Question

Jamal gets ready for a basketball game by shooting \[10\] free-throws. Based on previous data, he has a \[70\%\] chance of making each free-throw. Assume that the results of each free-throw are independent. Which of the following would find the probability of Jamal making exactly \[8\] of \[10\] free-throws?

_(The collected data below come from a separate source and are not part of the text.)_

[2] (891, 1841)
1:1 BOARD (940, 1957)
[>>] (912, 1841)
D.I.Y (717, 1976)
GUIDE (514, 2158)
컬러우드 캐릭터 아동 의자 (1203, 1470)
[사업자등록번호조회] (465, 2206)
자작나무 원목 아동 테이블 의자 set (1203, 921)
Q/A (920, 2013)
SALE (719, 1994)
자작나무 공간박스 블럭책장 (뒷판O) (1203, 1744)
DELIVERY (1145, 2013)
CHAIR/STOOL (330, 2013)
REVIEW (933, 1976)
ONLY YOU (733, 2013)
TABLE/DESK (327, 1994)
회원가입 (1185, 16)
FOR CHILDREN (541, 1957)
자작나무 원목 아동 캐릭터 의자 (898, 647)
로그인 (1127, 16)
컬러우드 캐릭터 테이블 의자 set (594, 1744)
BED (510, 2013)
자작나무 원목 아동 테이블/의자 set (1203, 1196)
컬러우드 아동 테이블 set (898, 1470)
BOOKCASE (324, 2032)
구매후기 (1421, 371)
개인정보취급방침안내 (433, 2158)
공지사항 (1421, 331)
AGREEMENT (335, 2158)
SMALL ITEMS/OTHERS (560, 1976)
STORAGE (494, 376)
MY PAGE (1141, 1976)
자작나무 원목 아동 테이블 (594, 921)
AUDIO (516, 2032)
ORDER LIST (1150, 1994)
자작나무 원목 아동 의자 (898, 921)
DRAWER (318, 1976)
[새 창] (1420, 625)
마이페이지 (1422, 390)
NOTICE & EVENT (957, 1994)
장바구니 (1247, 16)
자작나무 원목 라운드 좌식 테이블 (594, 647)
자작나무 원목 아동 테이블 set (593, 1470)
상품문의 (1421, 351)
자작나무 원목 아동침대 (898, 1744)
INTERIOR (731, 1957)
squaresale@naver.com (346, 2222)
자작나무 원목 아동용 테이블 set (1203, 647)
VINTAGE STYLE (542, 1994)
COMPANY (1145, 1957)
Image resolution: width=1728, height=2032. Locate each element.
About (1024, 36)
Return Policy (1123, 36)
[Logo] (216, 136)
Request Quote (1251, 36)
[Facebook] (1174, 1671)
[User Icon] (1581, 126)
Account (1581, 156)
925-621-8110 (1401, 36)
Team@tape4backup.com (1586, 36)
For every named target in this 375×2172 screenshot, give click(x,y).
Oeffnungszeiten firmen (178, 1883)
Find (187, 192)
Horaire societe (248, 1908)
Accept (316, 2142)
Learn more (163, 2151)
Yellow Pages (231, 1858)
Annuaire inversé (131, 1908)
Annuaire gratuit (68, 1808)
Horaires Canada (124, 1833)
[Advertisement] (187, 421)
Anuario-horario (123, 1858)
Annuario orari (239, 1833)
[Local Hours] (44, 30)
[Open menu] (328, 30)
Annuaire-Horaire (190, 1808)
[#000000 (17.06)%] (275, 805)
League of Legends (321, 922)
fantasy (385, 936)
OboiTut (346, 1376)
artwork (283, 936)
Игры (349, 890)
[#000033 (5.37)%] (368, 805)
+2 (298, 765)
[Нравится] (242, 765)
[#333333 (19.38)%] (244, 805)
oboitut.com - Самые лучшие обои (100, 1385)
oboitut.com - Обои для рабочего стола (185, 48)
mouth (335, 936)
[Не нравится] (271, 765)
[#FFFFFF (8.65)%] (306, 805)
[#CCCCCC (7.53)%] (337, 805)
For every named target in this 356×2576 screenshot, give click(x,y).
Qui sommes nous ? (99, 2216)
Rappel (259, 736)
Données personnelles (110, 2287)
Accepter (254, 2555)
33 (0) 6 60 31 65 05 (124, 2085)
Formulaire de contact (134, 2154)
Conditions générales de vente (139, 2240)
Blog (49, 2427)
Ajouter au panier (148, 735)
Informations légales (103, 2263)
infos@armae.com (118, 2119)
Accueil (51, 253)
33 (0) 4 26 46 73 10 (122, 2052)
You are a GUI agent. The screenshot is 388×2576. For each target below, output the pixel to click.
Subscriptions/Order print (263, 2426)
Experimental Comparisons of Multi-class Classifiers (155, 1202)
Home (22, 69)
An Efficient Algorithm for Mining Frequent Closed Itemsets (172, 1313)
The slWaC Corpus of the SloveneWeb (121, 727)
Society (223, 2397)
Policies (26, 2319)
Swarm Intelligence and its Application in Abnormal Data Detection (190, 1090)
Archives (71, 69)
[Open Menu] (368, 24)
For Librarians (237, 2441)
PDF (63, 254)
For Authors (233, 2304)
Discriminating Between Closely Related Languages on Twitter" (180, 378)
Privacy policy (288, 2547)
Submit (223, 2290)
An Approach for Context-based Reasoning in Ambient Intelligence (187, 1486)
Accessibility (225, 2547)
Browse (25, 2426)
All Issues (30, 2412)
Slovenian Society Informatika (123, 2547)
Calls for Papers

Choose 1 answer: Choose 1 answer: (Choice A) \[\displaystyle{10 \choose 7}(0.70)^7(0.30)^3\] A \[\displaystyle{10 \choose 7}(0.70)^7(0.30)^3\] (Choice B) \[\displaystyle{10 \choose 8}(0.70)^8(0.30)^2\] B \[\displaystyle{10 \choose 8}(0.70)^8(0.30)^2\] (Choice C) \[\displaystyle{10 \choose 8}(0.70)^2(0.30)^8\] C \[\displaystyle{10 \choose 8}(0.70)^2(0.30)^8\] (Choice D) \[\displaystyle{70 \choose 10}(0.70)^8(0.30)^2\] D \[\displaystyle{70 \choose 10}(0.70)^8(0.30)^2\] (Choice E) \[(0.70)^8(0.30)^2\] E \[(0.70)^8(0.30)^2\]

Answer 1

The probability of Jamal making exactly 8 of 10 free-throws with a 70% success rate per throw is calculated with the binomial probability formula, represented by Choice B: <<10 choose 8>>(0.70)^8(0.30)^2.

Step-by-step explanation:

The student is asking about using the binomial probability formula to find the probability of Jamal making exactly 8 out of 10 free-throws, given that he has a 70% chance of making each throw and the throws are independent of each other.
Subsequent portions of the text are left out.